> _WHAT TO PRODUCE_
An acceptable answer repeats exactly the line containing "960x582 pixels." and all lines that follow it in the listing below, and it includes no pictures.

> _ENTRIES SHOWN_
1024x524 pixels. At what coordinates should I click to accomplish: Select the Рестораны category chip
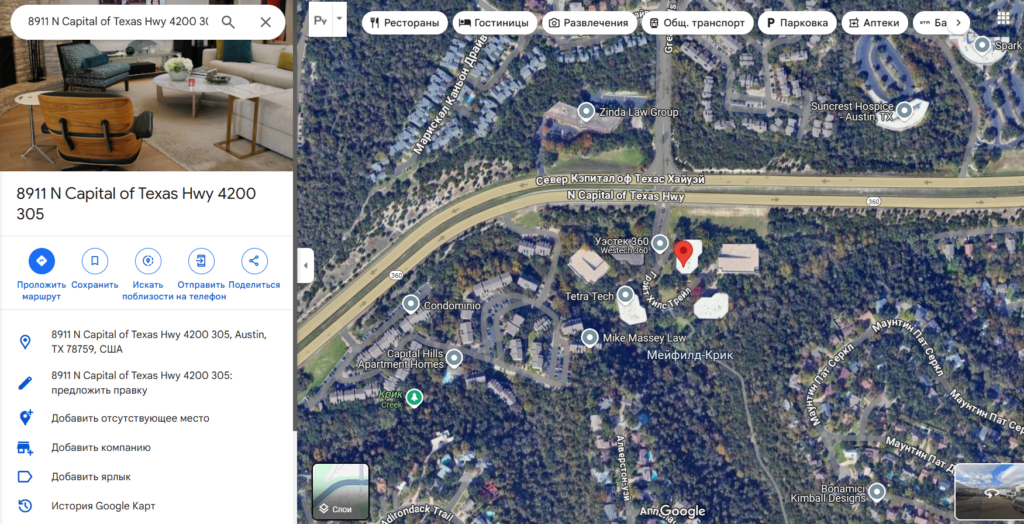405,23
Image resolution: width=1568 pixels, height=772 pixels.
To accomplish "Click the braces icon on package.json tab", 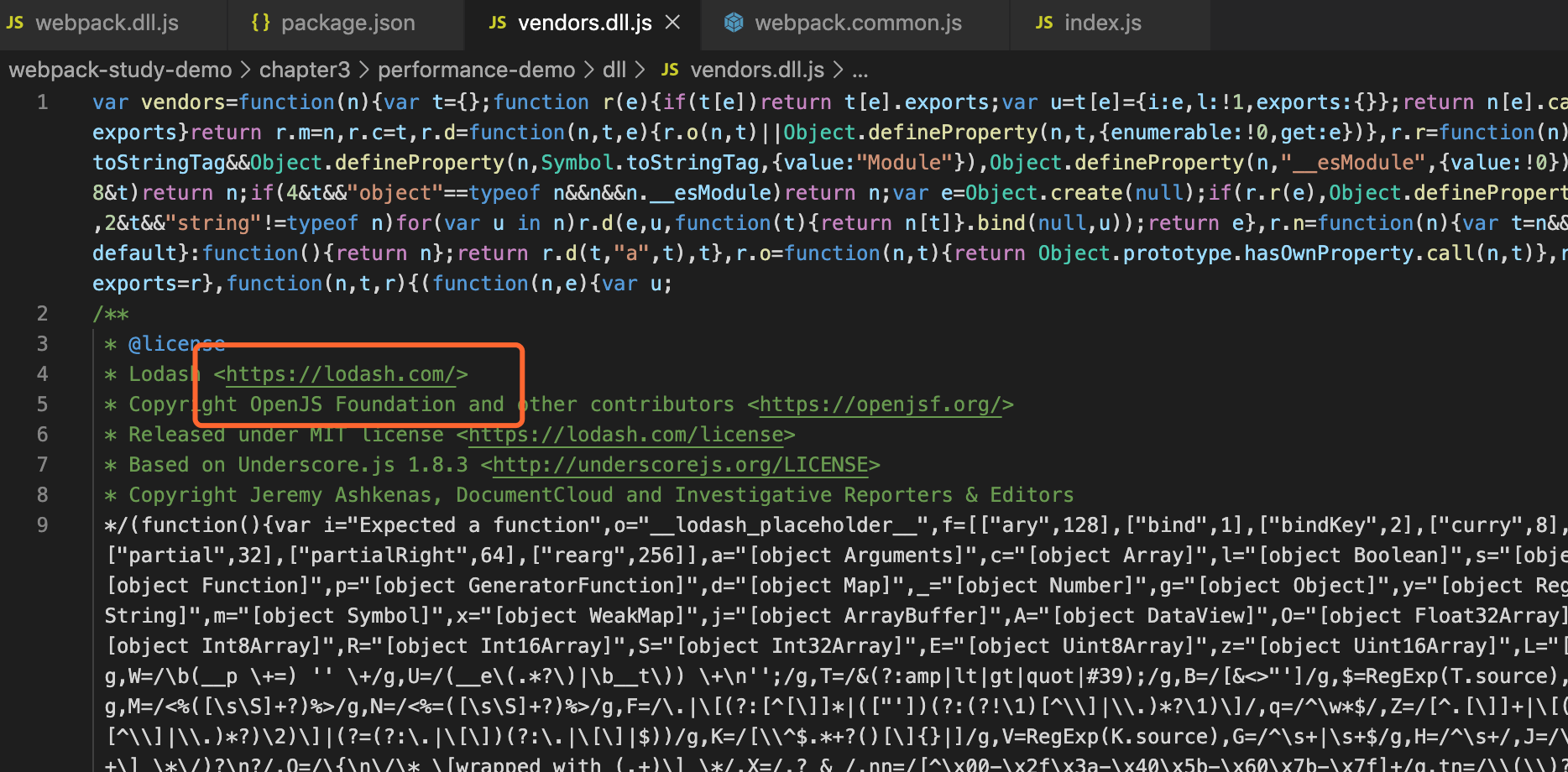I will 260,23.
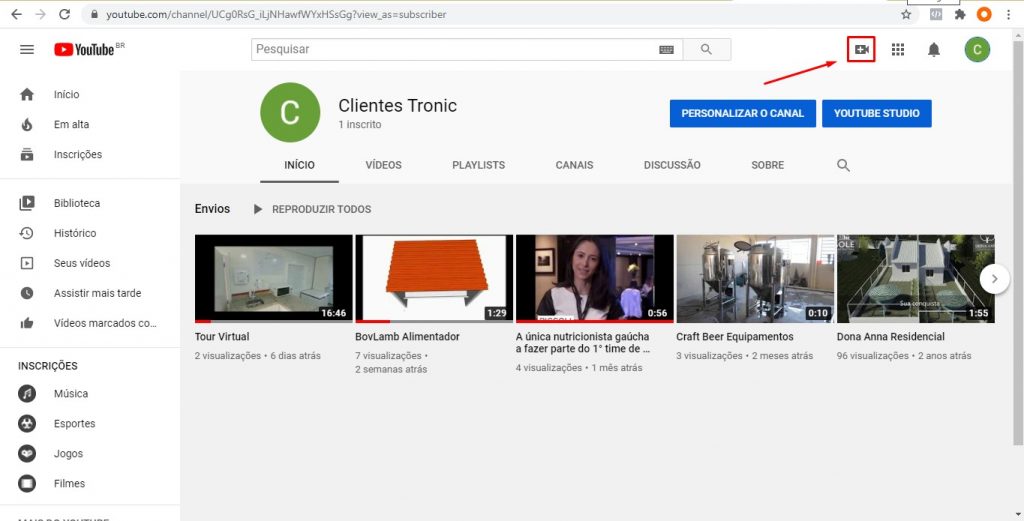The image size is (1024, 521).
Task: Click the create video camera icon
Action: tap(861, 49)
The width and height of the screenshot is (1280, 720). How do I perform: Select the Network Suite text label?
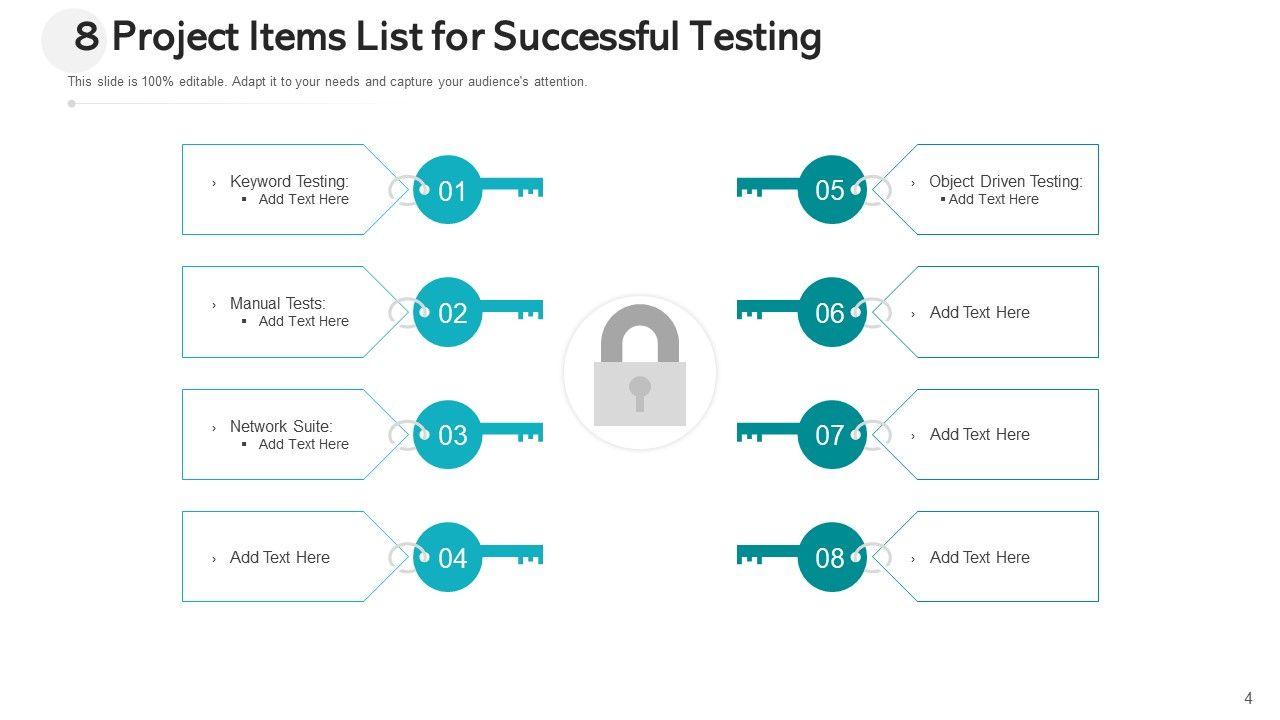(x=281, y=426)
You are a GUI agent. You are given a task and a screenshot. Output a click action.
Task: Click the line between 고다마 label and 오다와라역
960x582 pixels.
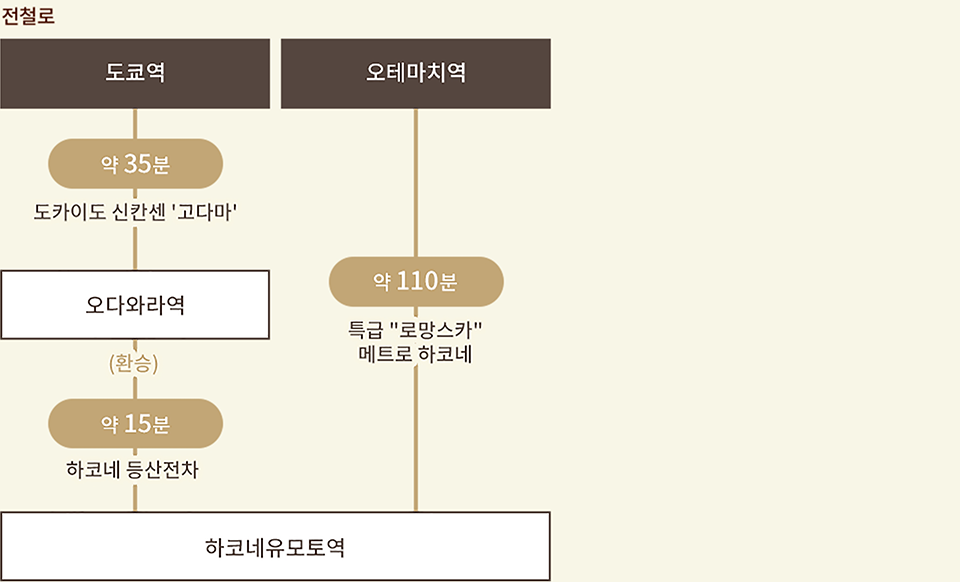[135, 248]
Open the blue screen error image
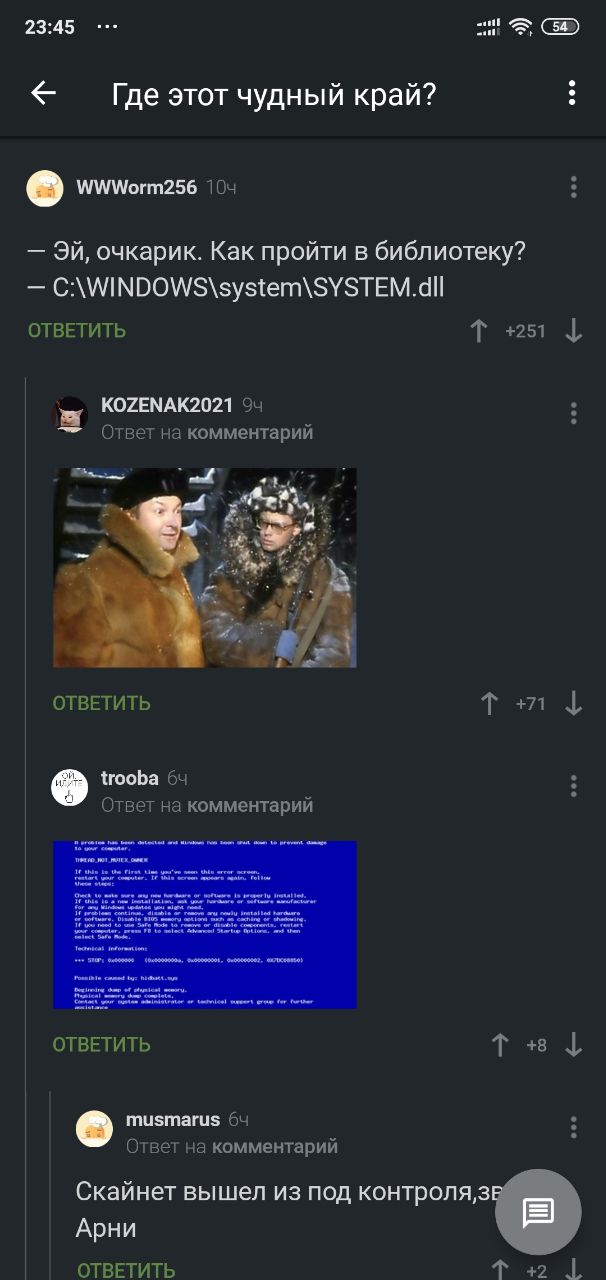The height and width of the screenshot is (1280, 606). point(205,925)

> _TASK ANSWER_
960x582 pixels.
[135, 248]
Open the blue screen error image
The height and width of the screenshot is (1280, 606). point(205,925)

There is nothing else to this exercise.